To enable these interactions, we'd add something like the following new APIs
to the global scope for persistent workers:

void open(url, optional target, optional feature, optional replace) - opens
a browser window, just like the window.open() API which is available from
page context

showNotification(url) - displays the HTML at the passed URL to the user via
a toast popup. user agents may put restrictions on the size of the resulting
window. The original HTML5 showNotification() API was much more limited (a
few lines of unstyled text, an icon, and an onclick handler) - Dmitry Titov
makes the case for full-HTML notifications here:
http://docs.google.com/Doc?id=dhg4xn62_28f8cwvzf8 - I have some concerns
about phishing (since there's not necessarily any indication about the
source of a given notification), so that may impact our implementation.
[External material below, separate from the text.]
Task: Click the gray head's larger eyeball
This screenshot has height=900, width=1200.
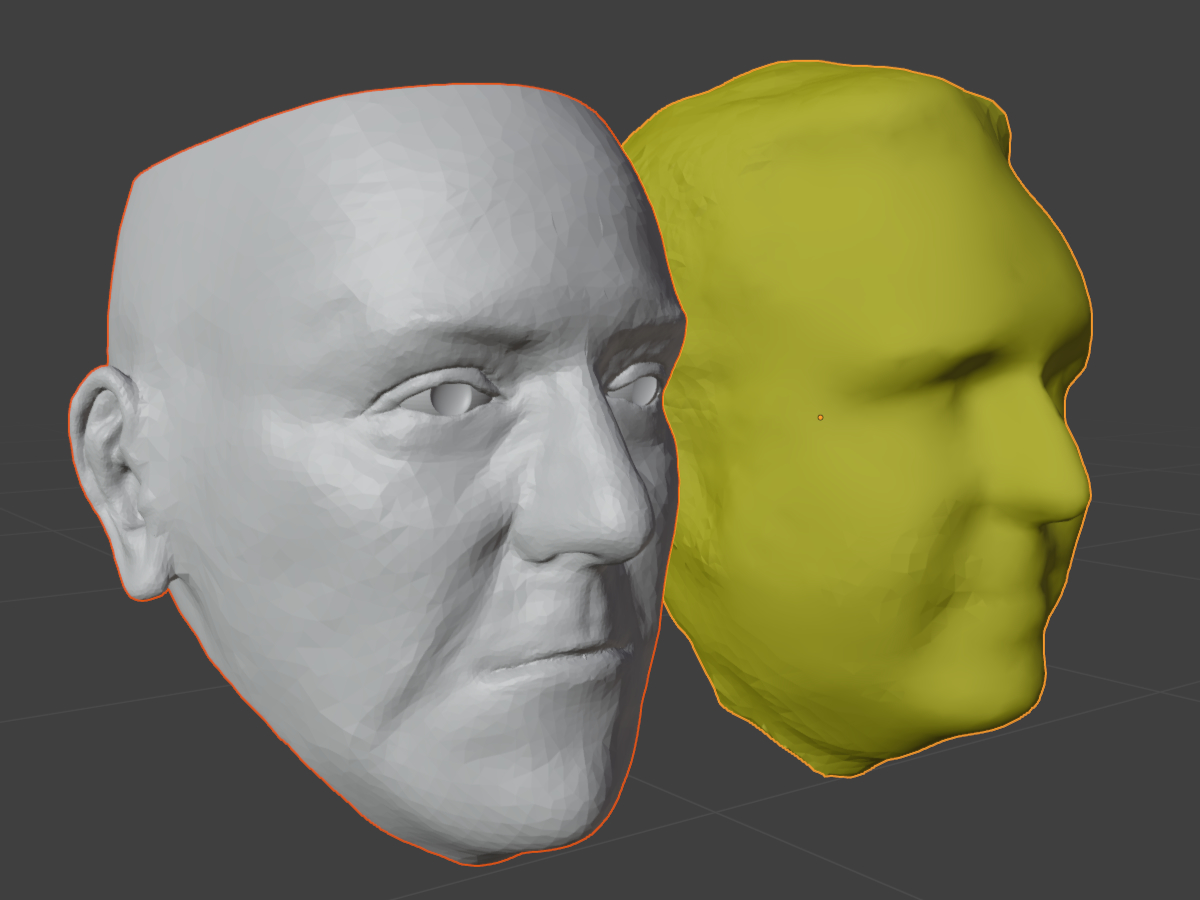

void setStatus(imageUrl, optional statusText, optional onClick) - sets the
status bar icon for this worker (possibly limited to one-per-domain?) with
the specified hover text, and a callback which will be invoked if the user
clicks on the icon. Not all platforms have status bars (for example, some
Linux window managers may not), so on those platforms this might not do
anything. User Agents might also just have a single status bar icon for the
browser, which when clicked on displays a window with the status/status text
for all workers (rather than lots of separate icons).
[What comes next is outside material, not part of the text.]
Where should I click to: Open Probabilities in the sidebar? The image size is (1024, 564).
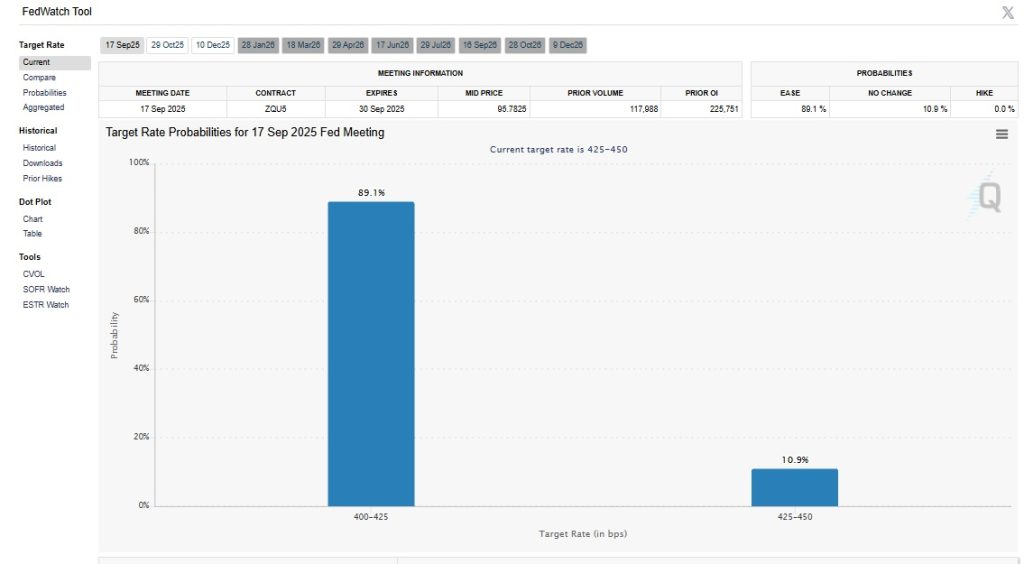[x=45, y=92]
Anyhow, the ideas we have for UI/APIs are still pretty rough - we'll need to
create some mocks and try them out to see what really works.
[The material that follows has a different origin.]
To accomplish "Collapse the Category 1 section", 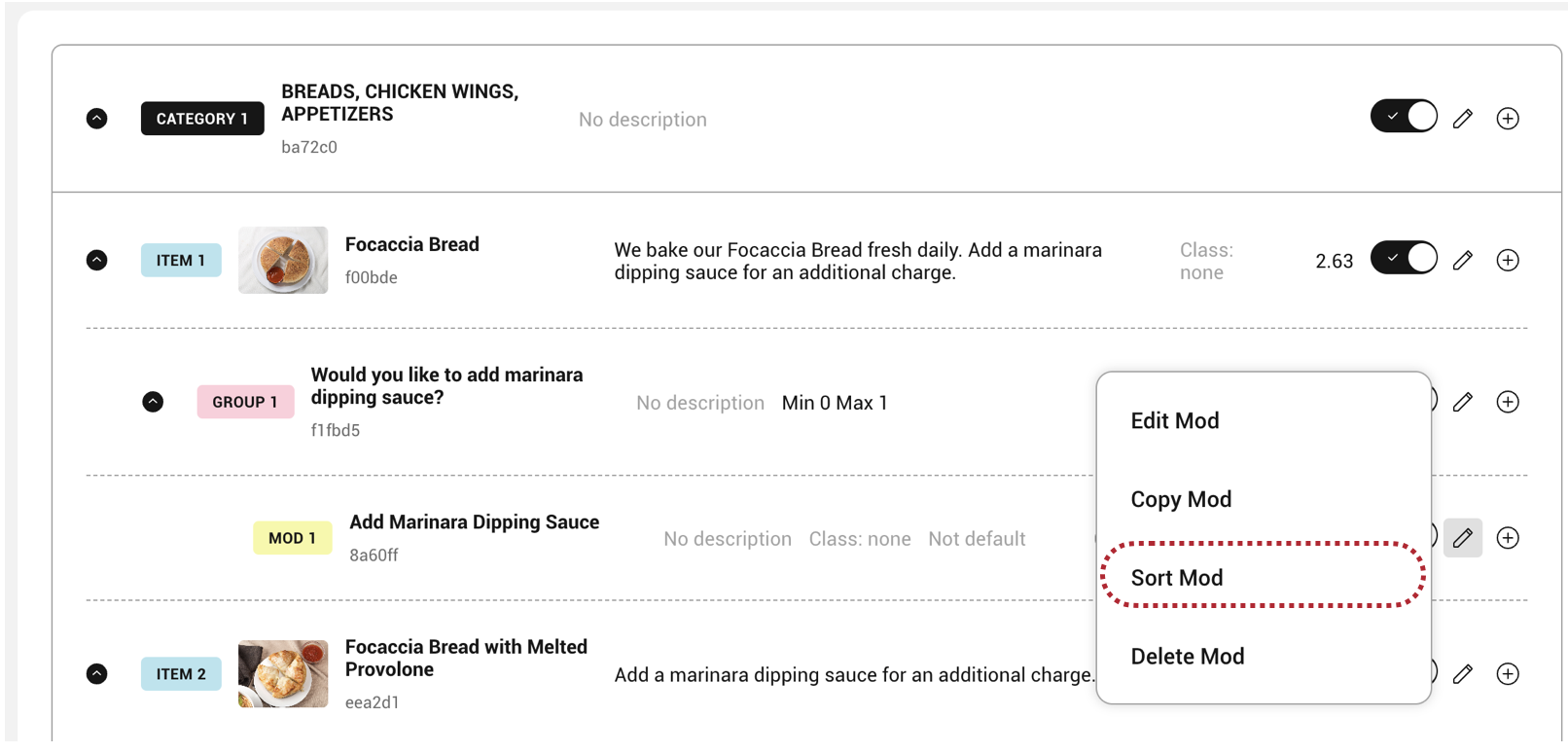I will [97, 119].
*- Inter-worker communication*
There isn't currently any way for workers (persistent or otherwise) to talk
to one another without the intervention of a window, even when those workers
exist under the same domain. Additionally, there's no good way for workers
under different domains to talk to one another (a window can use the
cross-domain messaging functionality to talk to other domains, but there's
no analog for this for workers).

This makes it hard for workers cooperatively running under different
subdomains to share resources (authentication info, connections to the
server, aggregated status messages, etc). We already have the idea of
message events having an origin attribute which allows recipient windows to
accept/ignore messages from other domains, but no way for workers to get
ports connecting them to other workers, other than by having them delegated
explicitly by windows. Have there been any past discussions about
inter-worker communication?

Internally we've discussed things like a cross-domain findWorker() API, or
just a cross-domain postMessage() API, both of which would allow specifying
a destination worker by domain + name, but these seem like flawed/cumbersome
solutions.
*
**- Error Handling/Edge cases:*
There are a few places where we need to deal with errors (particularly
network errors):

1) Persistent worker is launched by the user agent at startup, but we can't
load the code (possibly due to a network error). There's no application to
report the error to. In the case of network error, it seems like the user
agent may want to retry (I can imagine that the browser might start up while
the OS is still negotiating for a wireless IP during OS initialization).

2) Worker wants to display a status icon, but the network is down so the
browser can't fetch the URL. One suggestion would be for workers to use data
URIs for their status icons. Failing that, the user agent could display a
generic icon. Similar issues exist for showNotification() as well, if we
allow full HTML in notification popups.

3) Should persistent workers be locked into a single URL forever? Currently
it's an error to try to create a shared worker with a different URL when
there is already a SharedWorker running - this problem is compounded for
persistent workers, because the workers essentially never exit so are stuck
with using the same URL forever. Perhaps it makes sense to make
WorkerGlobalScope.location writeable, to allow workers to control their own
source?

Thanks in advance for your feedback on our approach - it seems like having
persistent workers can enable some really cool application functionality
that you can't really get any other way.